You’d have to be asleep to not have heard the about the current housing crisis. People are losing their homes at a rate not seen since The Great Depression.
What’s in a home?
I’m amazed how a piece of dirt can be transformed into a place that houses more than bodies, the home houses our hearts.
Have you ever noticed whether you rent or own when you physically pass through a door into a house how your senses perceive a difference? Even when a door is left open to the same atmosphere, it feels like a different one.
God and His word acknowledge the significance of homes. The Death Angel “passed over” the houses marked with sacrificial blood above the support of the front doors of the Israelites temporary homes in Egypt, right before Pharaoh released them into their journey toward the Promise Land.
From a Biblical perspective, the word “home” usually doesn’t refer to a dwelling place. It refers to family.
I’ve lived in a lot of different houses in my life, some of them had wheels. It didn’t mean much to me the few times I slept outside while working out of town calling that my temporary home.
As an adult, it wasn’t until God blessed me with my wife and family that I had what I would consider a bonafide home. We’ve moved many times as a family and along the way I’ve learned that my home, as the Bible indicates is where my family is. The size or shape of a house has nothing to do with measuring the hearts that dwell within.
There was a year or two we spent in a rental home. The kids grew and the big girls learned how to dispose of dead animals left by our one-eyed cat named Wink. (named by the animal shelter by the way) The little one took her first steps in that rental house we called home.
One of my favorite pictures of the girls is all three of them in the driver seat of my old 64′ Vette while we called that house our home. My wife loves to recount the Fathers Day I stayed at home from church to catch up on paperwork. The baby was napping in her crib. By the time I heard her awake and went in to check on her, she had managed to remove her diaper that was well past needing changed.
The mess was everywhere. So much for getting extra work done. I was cleaning a baby, clothes, bedding, walls, and crib spindles. My wife laughingly says, “That’s what you get for working on a Sunday. Especially one that also happened to be on Fathers Day”!
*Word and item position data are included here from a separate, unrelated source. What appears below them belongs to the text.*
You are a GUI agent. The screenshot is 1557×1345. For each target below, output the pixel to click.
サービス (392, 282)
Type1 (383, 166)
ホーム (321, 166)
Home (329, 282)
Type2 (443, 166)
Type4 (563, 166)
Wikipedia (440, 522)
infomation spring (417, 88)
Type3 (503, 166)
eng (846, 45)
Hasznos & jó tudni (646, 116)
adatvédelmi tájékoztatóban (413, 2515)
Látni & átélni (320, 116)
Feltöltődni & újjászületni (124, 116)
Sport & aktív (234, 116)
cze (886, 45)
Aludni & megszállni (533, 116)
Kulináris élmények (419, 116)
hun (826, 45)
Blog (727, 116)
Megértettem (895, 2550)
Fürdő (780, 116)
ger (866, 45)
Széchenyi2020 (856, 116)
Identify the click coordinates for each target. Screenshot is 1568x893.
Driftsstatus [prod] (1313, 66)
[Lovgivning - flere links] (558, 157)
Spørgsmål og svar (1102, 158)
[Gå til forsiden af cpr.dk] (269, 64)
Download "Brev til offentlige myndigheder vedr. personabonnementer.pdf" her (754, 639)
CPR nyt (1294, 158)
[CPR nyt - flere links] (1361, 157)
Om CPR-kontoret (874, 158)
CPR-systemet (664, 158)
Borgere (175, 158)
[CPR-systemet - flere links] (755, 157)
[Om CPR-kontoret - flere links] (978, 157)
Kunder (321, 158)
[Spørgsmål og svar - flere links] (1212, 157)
I hate it when she’s right… All the memories made in that house that wasn’t really even ours and the house didn’t matter. It was the home that meant everything.
Our ultimate home is with our heavenly Father. He provides temporary shelter here in houses we call homes. Since we know our home is where our heart is, we can look forward to our real home with Him in eternity, along with our loved ones we share our hearts with.
We’ve lived in a lot of houses, but “There’s No Place Like Home.”